Using Relational Databases with Python

Author: Andrew J. Todd esq <andy47@halfcooked.com>
Date: September, 2006
License: GNU Free Documentation License

Abstract

Python has a standard mechanism for accessing databases called the Database API (DB-API). It is documented in Python PEP 249 and is influenced by ODBC, JDBC and to a lesser extent Perl's DBI. Modules are available for most of the popular relational databases and a number of non-relational databases as well.

Introduction

In this presentation to OSDC 2006 I'll talk about how you can use Python to access data stored in databases and the various tools and technologies available to help you. Primarily I'll be focussing on relational databases, although you can use Python to access other data stores. I'll also, for illustration, refer to the ways that databases are accessed and used in other programming languages such as Java, Perl and PHP.

Writing Python code to access databases is made easier by the presence of the Python Database API (commonly referred to as the DB-API). Because it is a pythonic API it fits nicely into existing Python code and allows Python programmers to easily store and retrieve data from databases.

The Python DB-API specifies a way to connect to databases and issue commands to them. This gives the advantage that there is a standard way to write code that deals with a database using connections, cursors and transactions. It also defines a standard exception hierarchy that modules must implement.

The DB-API has support for bind variables, data type mapping and transactions. Each of these latter features have multiple implementation options. The DB-API specifies a number of optional extensions in the form of additional attributes and methods that DB-API modules and classes may implement.

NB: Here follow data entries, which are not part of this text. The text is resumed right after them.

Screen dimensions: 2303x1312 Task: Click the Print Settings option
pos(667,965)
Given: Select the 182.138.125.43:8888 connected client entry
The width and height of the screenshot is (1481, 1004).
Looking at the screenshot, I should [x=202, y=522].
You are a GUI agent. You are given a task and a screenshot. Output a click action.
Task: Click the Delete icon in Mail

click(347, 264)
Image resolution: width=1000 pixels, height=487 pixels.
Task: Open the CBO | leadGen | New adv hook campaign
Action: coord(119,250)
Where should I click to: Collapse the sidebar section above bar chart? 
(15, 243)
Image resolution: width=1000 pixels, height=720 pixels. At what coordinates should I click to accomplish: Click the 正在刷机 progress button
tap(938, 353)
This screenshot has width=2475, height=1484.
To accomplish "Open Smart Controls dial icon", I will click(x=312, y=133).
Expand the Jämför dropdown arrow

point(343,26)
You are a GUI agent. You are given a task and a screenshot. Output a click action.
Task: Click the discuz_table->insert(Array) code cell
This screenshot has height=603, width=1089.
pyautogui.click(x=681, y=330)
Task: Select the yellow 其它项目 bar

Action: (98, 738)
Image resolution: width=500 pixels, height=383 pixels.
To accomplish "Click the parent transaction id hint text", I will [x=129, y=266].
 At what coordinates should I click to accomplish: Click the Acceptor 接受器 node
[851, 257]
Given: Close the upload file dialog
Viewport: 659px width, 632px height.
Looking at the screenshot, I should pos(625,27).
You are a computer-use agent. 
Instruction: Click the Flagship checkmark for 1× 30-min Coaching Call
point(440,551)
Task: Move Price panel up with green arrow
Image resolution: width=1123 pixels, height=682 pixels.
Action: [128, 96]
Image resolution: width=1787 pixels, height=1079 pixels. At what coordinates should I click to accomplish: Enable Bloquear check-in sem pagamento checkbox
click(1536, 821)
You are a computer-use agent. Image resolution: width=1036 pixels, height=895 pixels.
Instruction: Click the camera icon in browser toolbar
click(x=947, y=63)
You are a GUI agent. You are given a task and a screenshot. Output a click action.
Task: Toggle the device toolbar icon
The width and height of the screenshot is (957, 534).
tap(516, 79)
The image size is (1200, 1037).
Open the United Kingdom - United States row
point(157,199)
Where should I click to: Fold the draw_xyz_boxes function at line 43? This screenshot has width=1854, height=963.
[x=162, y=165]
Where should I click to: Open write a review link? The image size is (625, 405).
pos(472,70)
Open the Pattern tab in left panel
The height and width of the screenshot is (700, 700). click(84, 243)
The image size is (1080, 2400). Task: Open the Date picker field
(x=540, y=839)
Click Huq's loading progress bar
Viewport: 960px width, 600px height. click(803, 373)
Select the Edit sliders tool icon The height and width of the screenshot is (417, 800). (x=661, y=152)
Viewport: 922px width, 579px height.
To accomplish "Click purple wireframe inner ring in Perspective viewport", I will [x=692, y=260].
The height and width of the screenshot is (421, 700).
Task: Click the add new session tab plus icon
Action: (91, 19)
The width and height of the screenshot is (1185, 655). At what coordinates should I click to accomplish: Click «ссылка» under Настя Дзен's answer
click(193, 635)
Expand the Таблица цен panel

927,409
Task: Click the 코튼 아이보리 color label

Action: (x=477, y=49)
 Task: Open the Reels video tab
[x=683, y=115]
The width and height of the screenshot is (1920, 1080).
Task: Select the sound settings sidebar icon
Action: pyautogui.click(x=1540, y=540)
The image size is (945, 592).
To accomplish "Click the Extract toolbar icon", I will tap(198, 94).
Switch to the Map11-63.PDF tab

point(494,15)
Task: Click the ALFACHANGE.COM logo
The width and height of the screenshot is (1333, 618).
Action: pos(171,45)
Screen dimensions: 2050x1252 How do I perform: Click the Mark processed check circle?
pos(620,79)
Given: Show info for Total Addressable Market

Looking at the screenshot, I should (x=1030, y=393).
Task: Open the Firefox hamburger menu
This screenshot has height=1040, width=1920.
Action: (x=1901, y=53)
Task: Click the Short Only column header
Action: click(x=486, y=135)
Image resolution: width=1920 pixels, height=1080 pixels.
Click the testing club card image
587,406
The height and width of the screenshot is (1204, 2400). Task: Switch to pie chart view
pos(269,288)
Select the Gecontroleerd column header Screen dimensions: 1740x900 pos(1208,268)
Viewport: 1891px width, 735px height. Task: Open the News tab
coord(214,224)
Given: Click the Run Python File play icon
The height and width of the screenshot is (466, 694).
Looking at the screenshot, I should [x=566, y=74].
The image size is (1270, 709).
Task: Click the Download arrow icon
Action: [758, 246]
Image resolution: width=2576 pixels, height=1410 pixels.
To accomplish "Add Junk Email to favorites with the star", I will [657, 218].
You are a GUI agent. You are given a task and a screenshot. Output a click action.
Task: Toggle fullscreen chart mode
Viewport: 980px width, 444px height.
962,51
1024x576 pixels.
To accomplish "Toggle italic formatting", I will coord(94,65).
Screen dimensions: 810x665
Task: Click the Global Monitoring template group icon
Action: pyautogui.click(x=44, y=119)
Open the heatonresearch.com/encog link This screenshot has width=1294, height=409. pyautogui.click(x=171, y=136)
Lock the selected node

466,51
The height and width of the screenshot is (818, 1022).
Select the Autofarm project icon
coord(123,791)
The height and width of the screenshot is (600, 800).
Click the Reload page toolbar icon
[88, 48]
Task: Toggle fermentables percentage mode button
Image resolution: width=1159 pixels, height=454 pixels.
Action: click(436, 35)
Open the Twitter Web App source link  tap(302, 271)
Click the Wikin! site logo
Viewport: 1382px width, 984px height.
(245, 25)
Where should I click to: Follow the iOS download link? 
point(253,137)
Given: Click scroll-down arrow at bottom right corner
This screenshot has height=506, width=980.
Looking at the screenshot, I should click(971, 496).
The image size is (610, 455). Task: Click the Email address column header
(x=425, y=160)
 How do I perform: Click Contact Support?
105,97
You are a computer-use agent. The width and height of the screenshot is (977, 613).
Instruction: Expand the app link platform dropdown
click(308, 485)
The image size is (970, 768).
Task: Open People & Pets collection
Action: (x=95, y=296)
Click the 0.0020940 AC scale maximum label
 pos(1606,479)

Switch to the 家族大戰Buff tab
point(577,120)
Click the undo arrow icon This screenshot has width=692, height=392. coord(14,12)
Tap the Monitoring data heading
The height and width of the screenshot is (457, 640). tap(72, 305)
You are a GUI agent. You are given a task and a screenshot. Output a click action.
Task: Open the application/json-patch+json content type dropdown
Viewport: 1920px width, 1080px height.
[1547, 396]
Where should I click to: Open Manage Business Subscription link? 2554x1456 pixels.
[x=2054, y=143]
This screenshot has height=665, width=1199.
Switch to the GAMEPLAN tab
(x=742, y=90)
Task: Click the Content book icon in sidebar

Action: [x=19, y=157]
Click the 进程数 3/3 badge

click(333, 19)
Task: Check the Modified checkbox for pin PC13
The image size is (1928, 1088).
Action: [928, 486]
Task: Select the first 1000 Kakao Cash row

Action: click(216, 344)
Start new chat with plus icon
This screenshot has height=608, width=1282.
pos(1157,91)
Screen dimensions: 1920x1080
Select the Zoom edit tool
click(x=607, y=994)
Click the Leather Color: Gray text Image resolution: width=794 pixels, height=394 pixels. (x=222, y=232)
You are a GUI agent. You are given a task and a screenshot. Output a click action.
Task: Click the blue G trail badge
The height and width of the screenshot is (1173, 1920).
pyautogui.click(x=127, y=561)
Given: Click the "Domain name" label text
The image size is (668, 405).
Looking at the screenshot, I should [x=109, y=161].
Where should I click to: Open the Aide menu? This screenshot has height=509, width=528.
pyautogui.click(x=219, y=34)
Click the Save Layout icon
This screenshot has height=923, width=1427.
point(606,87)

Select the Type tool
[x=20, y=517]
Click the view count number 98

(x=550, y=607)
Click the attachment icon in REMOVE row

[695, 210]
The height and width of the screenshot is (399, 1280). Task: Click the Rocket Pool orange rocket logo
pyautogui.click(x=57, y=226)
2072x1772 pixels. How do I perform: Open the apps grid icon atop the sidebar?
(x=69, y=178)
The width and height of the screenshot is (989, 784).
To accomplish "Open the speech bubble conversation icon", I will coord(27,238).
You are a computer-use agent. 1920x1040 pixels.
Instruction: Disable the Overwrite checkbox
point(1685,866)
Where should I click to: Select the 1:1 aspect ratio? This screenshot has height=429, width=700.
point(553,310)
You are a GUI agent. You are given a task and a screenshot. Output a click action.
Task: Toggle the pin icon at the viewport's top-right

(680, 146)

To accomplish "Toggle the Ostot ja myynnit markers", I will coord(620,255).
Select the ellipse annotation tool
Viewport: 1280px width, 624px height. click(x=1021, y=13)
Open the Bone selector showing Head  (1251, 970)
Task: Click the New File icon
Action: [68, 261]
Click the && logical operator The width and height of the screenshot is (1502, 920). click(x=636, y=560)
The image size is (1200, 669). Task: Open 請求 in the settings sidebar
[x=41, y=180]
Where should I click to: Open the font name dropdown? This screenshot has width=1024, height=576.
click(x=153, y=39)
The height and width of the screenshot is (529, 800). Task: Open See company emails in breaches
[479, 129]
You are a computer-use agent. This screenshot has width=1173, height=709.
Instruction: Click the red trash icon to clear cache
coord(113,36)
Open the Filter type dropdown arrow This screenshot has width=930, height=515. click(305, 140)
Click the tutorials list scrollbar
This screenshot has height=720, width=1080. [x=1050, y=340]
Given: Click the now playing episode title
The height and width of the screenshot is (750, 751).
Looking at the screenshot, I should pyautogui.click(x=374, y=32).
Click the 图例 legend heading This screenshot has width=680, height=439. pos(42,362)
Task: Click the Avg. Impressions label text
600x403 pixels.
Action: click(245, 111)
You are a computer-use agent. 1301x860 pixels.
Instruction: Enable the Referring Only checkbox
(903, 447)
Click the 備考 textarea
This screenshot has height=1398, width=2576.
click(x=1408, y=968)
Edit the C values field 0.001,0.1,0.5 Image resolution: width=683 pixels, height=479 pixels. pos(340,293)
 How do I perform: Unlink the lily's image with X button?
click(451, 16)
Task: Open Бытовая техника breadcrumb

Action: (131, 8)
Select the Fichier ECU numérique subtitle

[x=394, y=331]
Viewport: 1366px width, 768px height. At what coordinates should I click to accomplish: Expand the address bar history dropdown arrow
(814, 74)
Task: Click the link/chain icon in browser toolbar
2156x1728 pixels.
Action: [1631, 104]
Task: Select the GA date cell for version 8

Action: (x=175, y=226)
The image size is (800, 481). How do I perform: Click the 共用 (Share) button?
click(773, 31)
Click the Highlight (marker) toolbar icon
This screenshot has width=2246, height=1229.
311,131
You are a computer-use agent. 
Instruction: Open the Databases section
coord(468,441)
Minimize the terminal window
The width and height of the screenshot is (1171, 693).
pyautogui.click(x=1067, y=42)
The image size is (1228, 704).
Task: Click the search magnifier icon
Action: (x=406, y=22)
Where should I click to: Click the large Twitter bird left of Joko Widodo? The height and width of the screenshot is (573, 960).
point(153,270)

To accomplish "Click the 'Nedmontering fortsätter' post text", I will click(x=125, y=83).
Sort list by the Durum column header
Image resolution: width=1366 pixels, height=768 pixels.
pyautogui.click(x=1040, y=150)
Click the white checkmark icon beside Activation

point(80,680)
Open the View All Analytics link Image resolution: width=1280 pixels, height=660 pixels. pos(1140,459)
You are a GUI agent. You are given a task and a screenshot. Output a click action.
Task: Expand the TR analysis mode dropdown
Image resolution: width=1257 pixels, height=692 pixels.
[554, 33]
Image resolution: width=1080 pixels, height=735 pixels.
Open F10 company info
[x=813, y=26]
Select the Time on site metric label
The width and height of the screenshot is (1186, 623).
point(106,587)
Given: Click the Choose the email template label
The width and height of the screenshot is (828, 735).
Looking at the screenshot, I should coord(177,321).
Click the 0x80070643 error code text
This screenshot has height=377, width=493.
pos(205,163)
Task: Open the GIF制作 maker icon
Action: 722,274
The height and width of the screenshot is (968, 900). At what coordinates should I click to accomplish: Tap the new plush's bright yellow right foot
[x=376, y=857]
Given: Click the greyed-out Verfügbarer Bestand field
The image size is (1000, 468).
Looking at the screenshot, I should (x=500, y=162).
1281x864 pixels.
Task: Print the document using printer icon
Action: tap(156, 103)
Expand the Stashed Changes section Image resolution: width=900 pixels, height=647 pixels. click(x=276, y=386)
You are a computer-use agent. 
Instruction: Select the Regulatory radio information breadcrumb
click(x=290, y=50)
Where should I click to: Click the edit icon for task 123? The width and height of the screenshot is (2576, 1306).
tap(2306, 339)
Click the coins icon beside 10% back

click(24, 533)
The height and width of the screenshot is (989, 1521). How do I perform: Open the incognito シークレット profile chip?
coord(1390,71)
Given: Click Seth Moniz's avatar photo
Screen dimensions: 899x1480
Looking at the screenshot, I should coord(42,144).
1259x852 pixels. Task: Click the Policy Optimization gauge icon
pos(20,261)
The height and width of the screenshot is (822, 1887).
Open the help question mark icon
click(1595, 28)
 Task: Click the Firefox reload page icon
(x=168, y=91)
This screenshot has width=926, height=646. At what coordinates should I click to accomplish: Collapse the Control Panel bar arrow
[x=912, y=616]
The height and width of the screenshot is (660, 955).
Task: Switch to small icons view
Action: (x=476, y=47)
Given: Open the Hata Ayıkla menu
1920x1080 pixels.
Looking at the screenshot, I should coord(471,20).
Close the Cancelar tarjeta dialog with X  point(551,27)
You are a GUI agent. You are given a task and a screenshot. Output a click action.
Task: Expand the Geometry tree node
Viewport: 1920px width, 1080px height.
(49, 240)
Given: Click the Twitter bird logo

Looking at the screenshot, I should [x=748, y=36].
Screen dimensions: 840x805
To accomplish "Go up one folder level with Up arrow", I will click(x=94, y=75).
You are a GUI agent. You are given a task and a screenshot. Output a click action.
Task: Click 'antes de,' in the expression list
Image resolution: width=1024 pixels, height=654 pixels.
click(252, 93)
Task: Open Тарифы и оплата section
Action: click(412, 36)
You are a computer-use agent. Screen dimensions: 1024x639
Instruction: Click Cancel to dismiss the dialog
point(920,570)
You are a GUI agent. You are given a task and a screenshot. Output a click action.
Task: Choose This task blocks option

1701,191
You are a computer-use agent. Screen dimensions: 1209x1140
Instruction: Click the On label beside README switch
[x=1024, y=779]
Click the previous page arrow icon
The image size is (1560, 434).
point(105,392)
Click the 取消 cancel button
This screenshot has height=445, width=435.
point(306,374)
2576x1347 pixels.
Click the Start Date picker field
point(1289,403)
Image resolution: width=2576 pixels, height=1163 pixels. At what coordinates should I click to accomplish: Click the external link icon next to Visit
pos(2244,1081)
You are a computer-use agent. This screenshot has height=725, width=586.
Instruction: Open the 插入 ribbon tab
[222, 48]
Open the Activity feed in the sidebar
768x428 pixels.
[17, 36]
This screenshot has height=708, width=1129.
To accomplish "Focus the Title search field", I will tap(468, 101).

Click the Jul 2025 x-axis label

The DB-API gives a common starting point for anyone writing code to interact with databases. However there are parts of the standard with multiple implementations and the presence of optional features means that writing cross database code is rather problematic. The addition of inconsistencies in SQL support of the different databases makes this is less of a problem than it could be. Even if each of the Python DB-API modules had exactly the same public interface the SQL commands they need to be given would still be different.

There are a number of Python modules that build on the foundations of the DB-API with different levels of abstraction. They range from simple result set wrappers to full blown object relational mappers. The simple wrappers typically wrap the results of database operations in more Pythonic data structures like dictionaries whilst the object relational mappers allow Python programmers to (largely) distance themselves from writing SQL statements.

This paper assumes only a passing acquaintance with either Python or relational databases (and particularly SQL). A little knowledge of either subject will certainly help though. If you wish to follow along with the examples shown here you will need some software installed on your computer. At the very minimal you will need Python, a database and the appropriate Python database module.

A good place to start is the SQLite database and the accompanying pysqlite2 Python database module. These are the tools we will use in the example code in this paper. The code should work with most recent releases of Python although I suspect that you will have problems with releases before version 2.1. If you've got Python 2.5 then you will already have the pysqlite2 module as it is now part of the standard library (except that is has been renamed to sqlite3).

Python

Best described as an Agile language, Python was first released in 1996. Python has an extensive standard library but access to databases is available mainly in third party modules. The standard library has more low level storage interfaces like dbm, pickle and shelve. Some of the pure object oriented databases available for Python (ZODB, Durus and Schevo) build on these standard library modules.

Databases

The definition of a database is a persistent store for your data. I'd extend that to only include those that conform to the ACID principle for transactions. ACID is defined in ISO/IEC 10026-1:1992 Section 4, but to save you the research here are the salient points;

Atomicity
All of a transaction is committed or nothing is
Consistency
Either a transaction succeeds or if it fails everything is returned to its prior state
Isolation
A transaction in process must be isolated from every other transaction
Durability
Committed data is preserved

When most people talk about database these days they are referring to relational databases (also known as RDBMS) which are persistent data stores that implement an interface based on the relational calculus. In a relational database everything is a relation. Tables are relations, as are query results. The relational calculus then defines a number of operations that operate on relations, giving rise to the set based, declarative language SQL.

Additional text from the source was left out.